EXERCISE BRIEF:
Lay out each line of the records, from the line containing "Firefox user 18924269 (417, 844)" through the last line of the records, inclusive, as one string in a JSON list. Omit blank lines.

GIVEN RECORDS:
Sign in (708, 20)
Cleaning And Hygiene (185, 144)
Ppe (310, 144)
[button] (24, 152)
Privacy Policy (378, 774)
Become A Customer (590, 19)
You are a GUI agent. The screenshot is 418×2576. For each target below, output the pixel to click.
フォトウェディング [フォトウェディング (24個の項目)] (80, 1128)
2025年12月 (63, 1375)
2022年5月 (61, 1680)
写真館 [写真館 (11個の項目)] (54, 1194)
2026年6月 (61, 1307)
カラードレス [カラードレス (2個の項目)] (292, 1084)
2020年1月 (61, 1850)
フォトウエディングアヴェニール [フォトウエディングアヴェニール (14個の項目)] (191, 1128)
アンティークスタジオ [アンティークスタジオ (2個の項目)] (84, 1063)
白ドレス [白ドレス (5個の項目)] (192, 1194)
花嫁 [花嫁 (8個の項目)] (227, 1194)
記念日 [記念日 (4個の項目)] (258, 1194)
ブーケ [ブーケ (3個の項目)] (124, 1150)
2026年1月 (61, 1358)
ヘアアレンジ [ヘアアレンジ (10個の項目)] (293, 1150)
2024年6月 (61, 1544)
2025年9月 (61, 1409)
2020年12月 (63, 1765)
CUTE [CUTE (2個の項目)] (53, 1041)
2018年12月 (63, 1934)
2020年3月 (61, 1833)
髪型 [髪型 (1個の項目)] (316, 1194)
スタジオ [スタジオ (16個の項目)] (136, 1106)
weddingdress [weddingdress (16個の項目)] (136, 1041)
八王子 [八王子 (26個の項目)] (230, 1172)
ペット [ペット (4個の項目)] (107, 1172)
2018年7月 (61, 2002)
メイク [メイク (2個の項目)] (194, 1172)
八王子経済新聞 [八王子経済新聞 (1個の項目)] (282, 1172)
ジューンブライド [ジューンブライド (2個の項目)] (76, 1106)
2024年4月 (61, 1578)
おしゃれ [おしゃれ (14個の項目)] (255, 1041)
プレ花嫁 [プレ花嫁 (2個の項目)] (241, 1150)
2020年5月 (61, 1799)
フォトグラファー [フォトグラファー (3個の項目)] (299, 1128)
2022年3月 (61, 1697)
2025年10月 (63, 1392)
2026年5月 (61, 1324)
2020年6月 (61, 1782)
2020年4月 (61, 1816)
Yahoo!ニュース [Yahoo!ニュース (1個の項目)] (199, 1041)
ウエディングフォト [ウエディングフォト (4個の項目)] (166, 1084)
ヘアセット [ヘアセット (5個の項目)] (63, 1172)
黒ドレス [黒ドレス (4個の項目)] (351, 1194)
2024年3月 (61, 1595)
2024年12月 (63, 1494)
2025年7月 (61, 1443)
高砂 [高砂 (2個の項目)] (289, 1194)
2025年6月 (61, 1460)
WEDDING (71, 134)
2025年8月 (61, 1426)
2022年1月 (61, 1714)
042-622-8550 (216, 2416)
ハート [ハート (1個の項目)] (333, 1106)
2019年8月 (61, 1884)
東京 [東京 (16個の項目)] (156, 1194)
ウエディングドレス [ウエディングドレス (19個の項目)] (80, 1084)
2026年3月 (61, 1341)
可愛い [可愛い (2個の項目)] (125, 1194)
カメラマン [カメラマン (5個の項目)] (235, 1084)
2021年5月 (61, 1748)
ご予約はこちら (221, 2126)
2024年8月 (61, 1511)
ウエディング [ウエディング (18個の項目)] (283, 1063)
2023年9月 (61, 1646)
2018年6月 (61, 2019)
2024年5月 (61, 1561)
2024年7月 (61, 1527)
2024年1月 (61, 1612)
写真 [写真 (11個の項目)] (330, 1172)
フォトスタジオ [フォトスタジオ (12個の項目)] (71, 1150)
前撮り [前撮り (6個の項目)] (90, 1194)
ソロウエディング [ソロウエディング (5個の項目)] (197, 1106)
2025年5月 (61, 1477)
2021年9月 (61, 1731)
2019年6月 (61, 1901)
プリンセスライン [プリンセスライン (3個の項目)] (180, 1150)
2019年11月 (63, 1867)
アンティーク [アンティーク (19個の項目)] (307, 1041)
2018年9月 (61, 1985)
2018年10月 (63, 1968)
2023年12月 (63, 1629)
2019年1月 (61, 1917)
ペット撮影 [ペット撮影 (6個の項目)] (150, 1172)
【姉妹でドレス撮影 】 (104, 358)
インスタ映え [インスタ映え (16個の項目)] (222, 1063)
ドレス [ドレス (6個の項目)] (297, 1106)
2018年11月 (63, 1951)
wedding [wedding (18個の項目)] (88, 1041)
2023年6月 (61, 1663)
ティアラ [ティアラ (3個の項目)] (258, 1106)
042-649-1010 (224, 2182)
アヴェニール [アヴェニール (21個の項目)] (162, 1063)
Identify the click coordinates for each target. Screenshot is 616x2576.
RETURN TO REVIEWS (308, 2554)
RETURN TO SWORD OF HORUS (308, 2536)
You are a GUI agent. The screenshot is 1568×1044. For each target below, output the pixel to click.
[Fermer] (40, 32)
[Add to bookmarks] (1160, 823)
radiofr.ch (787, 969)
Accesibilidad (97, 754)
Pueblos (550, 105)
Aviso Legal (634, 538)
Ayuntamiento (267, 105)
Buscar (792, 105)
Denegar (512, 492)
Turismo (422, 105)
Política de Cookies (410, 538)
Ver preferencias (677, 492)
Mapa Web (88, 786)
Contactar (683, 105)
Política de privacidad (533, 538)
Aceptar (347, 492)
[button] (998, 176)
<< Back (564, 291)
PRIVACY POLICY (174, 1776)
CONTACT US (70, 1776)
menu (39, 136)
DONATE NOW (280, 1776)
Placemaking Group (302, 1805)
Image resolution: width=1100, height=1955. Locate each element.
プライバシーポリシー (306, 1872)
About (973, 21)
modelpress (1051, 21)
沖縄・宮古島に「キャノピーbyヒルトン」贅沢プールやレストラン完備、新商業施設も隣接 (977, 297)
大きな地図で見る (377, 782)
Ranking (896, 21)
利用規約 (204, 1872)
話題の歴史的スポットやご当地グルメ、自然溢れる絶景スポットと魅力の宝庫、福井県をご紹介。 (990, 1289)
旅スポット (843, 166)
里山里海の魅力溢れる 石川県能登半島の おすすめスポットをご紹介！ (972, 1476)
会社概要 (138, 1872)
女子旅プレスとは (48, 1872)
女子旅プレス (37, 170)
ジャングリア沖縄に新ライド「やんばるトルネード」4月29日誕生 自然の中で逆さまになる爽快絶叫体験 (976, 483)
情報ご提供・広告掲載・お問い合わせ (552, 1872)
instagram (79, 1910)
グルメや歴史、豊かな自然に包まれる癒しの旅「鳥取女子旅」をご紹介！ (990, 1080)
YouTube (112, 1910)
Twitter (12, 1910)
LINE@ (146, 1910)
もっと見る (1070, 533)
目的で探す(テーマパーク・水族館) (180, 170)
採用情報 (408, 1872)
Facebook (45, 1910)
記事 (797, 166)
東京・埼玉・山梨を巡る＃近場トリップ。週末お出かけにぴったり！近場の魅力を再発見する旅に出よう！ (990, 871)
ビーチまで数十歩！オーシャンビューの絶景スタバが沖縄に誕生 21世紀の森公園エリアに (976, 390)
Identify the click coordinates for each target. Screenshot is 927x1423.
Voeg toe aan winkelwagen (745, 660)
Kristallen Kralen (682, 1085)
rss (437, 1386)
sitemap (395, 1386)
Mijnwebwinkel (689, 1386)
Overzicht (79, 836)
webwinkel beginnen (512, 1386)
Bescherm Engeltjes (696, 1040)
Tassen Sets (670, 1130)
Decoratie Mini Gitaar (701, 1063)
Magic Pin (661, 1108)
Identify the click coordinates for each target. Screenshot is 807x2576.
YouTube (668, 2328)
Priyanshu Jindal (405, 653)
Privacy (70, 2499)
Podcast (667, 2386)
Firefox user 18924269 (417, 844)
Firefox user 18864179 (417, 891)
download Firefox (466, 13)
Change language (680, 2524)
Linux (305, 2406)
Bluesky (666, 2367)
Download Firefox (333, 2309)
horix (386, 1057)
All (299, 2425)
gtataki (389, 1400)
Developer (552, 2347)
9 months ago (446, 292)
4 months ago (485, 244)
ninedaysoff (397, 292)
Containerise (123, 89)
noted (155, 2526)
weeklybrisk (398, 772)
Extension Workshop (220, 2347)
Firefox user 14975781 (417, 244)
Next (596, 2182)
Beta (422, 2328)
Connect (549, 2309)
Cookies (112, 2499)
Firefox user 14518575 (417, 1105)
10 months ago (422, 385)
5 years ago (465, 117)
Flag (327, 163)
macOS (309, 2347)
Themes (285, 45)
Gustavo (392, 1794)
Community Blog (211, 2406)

EXERCISE RESULT:
[
  "Firefox user 18924269 (417, 844)",
  "Firefox user 18864179 (417, 891)",
  "download Firefox (466, 13)",
  "Change language (680, 2524)",
  "Linux (305, 2406)",
  "Bluesky (666, 2367)",
  "Download Firefox (333, 2309)",
  "horix (386, 1057)",
  "All (299, 2425)",
  "gtataki (389, 1400)",
  "Developer (552, 2347)",
  "9 months ago (446, 292)",
  "4 months ago (485, 244)",
  "ninedaysoff (397, 292)",
  "Containerise (123, 89)",
  "noted (155, 2526)",
  "weeklybrisk (398, 772)",
  "Extension Workshop (220, 2347)",
  "Firefox user 14975781 (417, 244)",
  "Next (596, 2182)",
  "Beta (422, 2328)",
  "Connect (549, 2309)",
  "Cookies (112, 2499)",
  "Firefox user 14518575 (417, 1105)",
  "10 months ago (422, 385)",
  "5 years ago (465, 117)",
  "Flag (327, 163)",
  "macOS (309, 2347)",
  "Themes (285, 45)",
  "Gustavo (392, 1794)",
  "Community Blog (211, 2406)"
]